Not crystal clear anymore
"Sir, please buy this magazine. Five rupees only."...."Hot cup of tea for two rupees."...."Chintu! Come over here right now! How many times must I tell you not to leave my hand in crowded places?"..."Hurry up! The porter's way ahead of us!"
Wading through the endless stream of people on the railway platform, my friend, Anand, howled a notch above the rest at me, "Come on Prakash! Train leaves in five minutes!" It took us three minutes to scramble into the coach, a frantic minute to find the seat, half a minute for a bear hug and best wishes; and the last minute for Anand to run and hop off the train! My best buddy Anand, I'd be lost in this big city without him and his kind hearted family. It's been five years since I first left my native village, Neelagaon, in order to pursue higher studies here in Gopalnagar. After three years of burning the midnight oil and a year training to be an accountant, I finally landed a decent job in the city. In the past year I'd been saving money and planning to visit my parents in the village. Now, as I waved to Anand, I was finally on my way home.

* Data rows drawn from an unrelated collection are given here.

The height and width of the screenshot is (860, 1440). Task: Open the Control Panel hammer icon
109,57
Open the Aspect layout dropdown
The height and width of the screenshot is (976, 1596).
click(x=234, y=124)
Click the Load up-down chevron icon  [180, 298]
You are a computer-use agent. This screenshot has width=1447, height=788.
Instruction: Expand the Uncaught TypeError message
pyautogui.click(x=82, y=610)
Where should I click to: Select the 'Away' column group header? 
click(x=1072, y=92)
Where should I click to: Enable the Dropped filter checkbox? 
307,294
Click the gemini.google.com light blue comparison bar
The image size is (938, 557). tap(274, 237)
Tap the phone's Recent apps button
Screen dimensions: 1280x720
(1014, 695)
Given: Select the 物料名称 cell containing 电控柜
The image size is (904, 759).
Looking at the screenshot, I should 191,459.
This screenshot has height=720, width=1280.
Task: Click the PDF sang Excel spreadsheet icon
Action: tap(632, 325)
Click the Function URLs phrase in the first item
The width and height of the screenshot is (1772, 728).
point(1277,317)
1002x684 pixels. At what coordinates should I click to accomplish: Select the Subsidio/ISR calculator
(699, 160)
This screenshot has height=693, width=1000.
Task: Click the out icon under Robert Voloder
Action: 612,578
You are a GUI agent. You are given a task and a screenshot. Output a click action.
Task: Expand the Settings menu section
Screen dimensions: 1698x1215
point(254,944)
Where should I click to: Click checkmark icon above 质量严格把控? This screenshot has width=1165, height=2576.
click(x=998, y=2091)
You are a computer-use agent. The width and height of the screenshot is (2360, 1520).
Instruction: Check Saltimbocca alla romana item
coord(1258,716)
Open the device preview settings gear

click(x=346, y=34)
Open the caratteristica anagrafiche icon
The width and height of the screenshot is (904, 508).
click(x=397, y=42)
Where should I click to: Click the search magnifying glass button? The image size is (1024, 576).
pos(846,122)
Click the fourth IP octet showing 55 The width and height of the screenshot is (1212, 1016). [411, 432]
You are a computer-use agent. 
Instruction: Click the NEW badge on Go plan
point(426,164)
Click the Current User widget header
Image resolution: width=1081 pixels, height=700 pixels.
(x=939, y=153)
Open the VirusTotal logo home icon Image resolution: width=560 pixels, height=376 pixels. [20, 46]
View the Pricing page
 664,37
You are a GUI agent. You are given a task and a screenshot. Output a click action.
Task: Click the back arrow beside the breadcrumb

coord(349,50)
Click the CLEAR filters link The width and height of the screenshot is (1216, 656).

The train rolled into Golganj station ten hours later. From this small town, it usually takes three hours
by bus to reach the outskirts of my village. It will be another half an hour on foot up the winding pathways on the hill before I reached home. To my pleasant surprise, the bus reached its destination in less than two hours, thanks to the new concrete road. The walk home brought back fond memories of my childhood spent in the shadow of these forested hills. But as I looked around I found several barren patches in the distance. Hmm...wonder what happened to those trees? "Welcome home son!" And my pondering ended abruptly as I ran into my beaming father who had been waiting at the corner of the pathway, watching me all the while.
The rest of the day was spent relishing food and sweets prepared by my mother while listening to
updates of the village from my parents and neighbours who dropped in to say hello! During the monologue (since my mouth was stuffed with food), I somehow felt something amiss in their tone. Just before I could inquire about it, I was silenced by what seemed like a thunder clap, followed by the noisy protest of birds in a nearby clump of trees. Bewildered, I turned to my parents and found a mixed expression of anger and sadness on their face. Calmer of the two, my mother found her voice first and said, "What you heard is the rock blasting being done in the iron ore mines uphill." Getting no response from me she continued, "Do you remember the group of officers from the city who arrived here a few months before you left for Gopalnagar? They were a survey team from an iron ore mining company. Within a year their mining operation was underway in some sites in the neighbouring hills. The trees at the site were felled, bushes and undergrowth cleared away; making room for the drilling and digging machines. And then...." Interrupting her my father said, "Alright, that's enough for today. It's getting late now. He'll anyway get to know about it in the next few days." With that our neighbours took leave and we all retired for the day.